Ainda pretendendo atestar os problemas que advém da inclusão do realismo no sistema popperiano, Mendonça analisa como Popper sustenta a interpretação realista do progresso do conhecimento sabendo-se que a teoria da verdade objetiva não fornece critérios. Popper expõe uma lista de casos onde uma teoria seria considerada uma melhor aproximação da realidade (mas simples, mais precisa, etc.). O que Mendonça observa é que esses indicadores de progresso já estão presentes na "Lógica", onde Popper não se compromete com a existência de fatos naturais, o que sugere que se esteja igualando os resultados de uma metodologia metafisicamente neutra à verossimilhança. Popper, na verdade, estaria incidindo em um erro que ele mesmo denunciou quando da "Lógica": a hipostasiação de critérios metodológicos (corroboração, fatos como efeitos reprodutíveis) em conceitos metafísicos (p. 97).

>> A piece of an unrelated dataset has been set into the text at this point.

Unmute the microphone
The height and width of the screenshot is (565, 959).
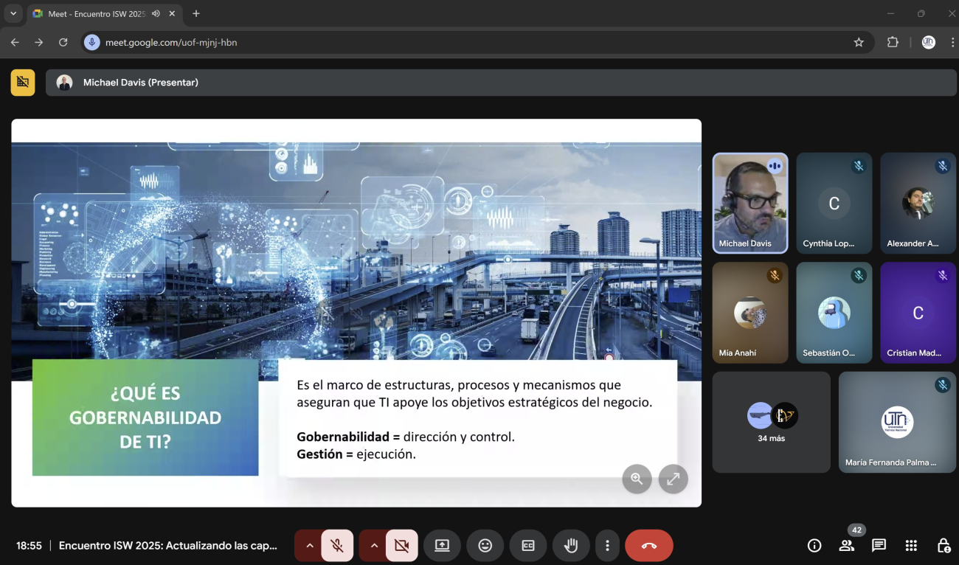[x=337, y=546]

Assim, a inclusão do realismo não apenas se afasta da postura constatada na "Lógica" (neutralidade metafísica) como a antagoniza. O que teria levado a uma guinada tão profunda e influente nos trabalhos ulteriores de Popper? Para Mendonça, a motivação para este fato decorre de exigências da filosofia política popperiana. A noção de verdade absoluta funcionaria como antídoto contra o relativismo epistêmico e o pragmatismo sobre os quais repousariam as tendências políticas totalitárias. Daí decorreria que a adição do realismo e o afastamento do instrumentalismo (só possível, como foi dito, pela inclusão da noção semântica da verdade) é artificial, contrariando o ideário original da metodologia popperiana, ideário que Mendonça vê novamente permeando a chamada "epistemologia evolucionista", desenvolvida após 1960.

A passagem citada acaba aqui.